* **Aim**: Rewrite the lines from the one containing "This screenshot has width=980, height=770." through the end of the lines, changing "This screenshot" to "This image" and keeping everything else as it is. Leave the pictures out of your answer.

* **Dataset extract**:
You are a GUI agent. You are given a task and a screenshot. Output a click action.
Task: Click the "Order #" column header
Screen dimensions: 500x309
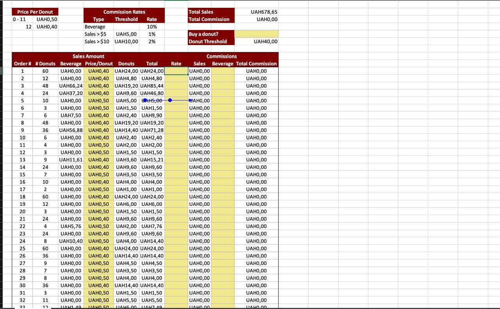22,64
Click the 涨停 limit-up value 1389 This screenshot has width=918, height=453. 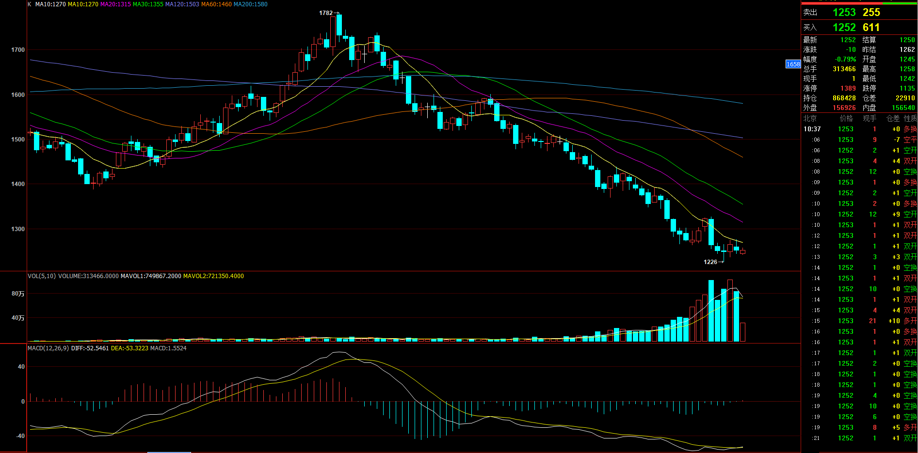point(848,89)
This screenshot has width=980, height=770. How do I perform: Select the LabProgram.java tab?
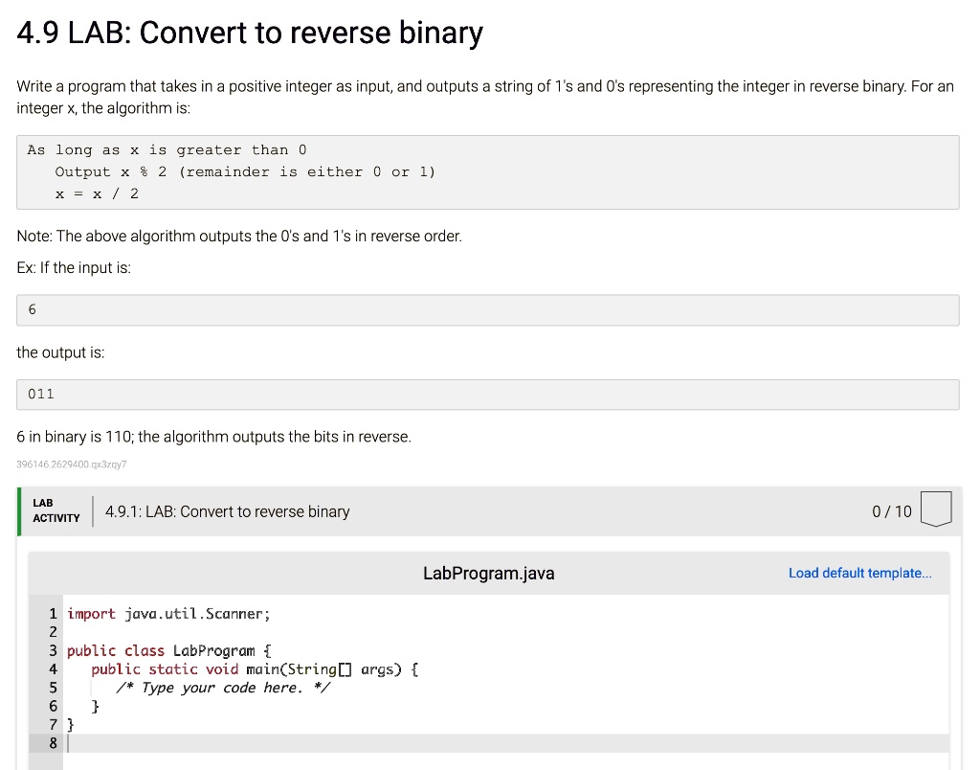488,573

* **Reply to the task**:
This image has width=980, height=770. How do I perform: Select the LabProgram.java tab?
488,573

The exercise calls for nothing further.